BRCA1 Mutation Causes “Self-Destruction” of Tumour Suppressing Protein
Of the more than 3 million people with breast cancer in the United States, about 10 percent carry an inherited mutation in their BRCA1 gene. A new study from the Virginia Tech Carilion Research Institute has found that breast cancer cells can trigger self-destruction of tumour-supressing BRCA1 proteins.
“There are different ways in which DNA damage can be repaired. The breast cancer susceptibility protein, BRCA1, has an interesting mechanism as a tumor suppressor,” said Deborah Kelly, an assistant professor at the Virginia Tech Carilion Research Institute and senior author on the paper. “Unfortunately, where there are mutations in BRCA1, there’s a significant decrease in its ability to repair DNA and cells are more likely to become cancerous.”

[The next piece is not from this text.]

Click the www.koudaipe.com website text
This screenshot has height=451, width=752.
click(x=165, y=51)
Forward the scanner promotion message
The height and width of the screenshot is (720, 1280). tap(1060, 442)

While Kelly and her team knew that mutations in BRCA1 promoted cancer, they didn’t know exactly how those changes prevented the protein from participating in DNA repair. Looking at a particularly prevalent BRCA1 mutation, they began to understand both the structural changes and the functional fallout.

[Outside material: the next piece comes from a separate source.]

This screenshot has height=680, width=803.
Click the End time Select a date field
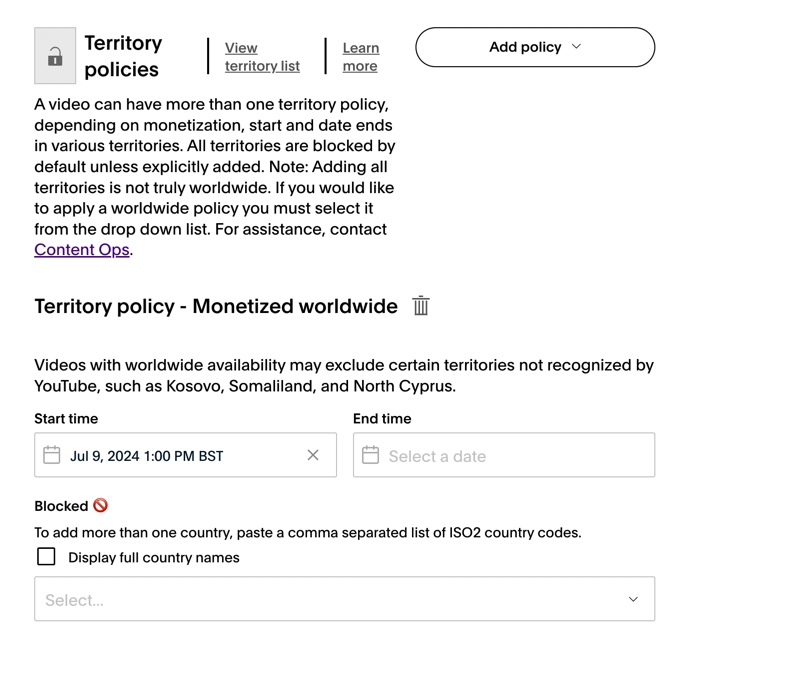pos(504,455)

Using molecular imaging and biochemical tools, the researchers examined human cancer cells and found that mutated BRCA1 proteins were destroyed under stressful, oxidative cellular conditions. The proteins were unable to properly repair damaged DNA.
This is because cells tag mutated BRCA1 proteins for destruction using a molecule called ubiquitin. Cells destroy the ubiquitin-tagged BRCA1 proteins, and reduce their ability to repair DNA lesions caused by reactive oxygen species, more commonly known as ‘free radicals’.
“Some ubiquitin modifications actually enhance the function of proteins, but, in this case, it acts as a target for degradation,” said Kelly, who is also an assistant professor of biological sciences at Virginia Tech’s College of Science. “Compared with non-mutated BRCA1 proteins, the ubiquitination process heightens the destruction of mutated BRCA1 proteins. The levels are lowered to a point where its power to assist in genomic maintenance is compromised.”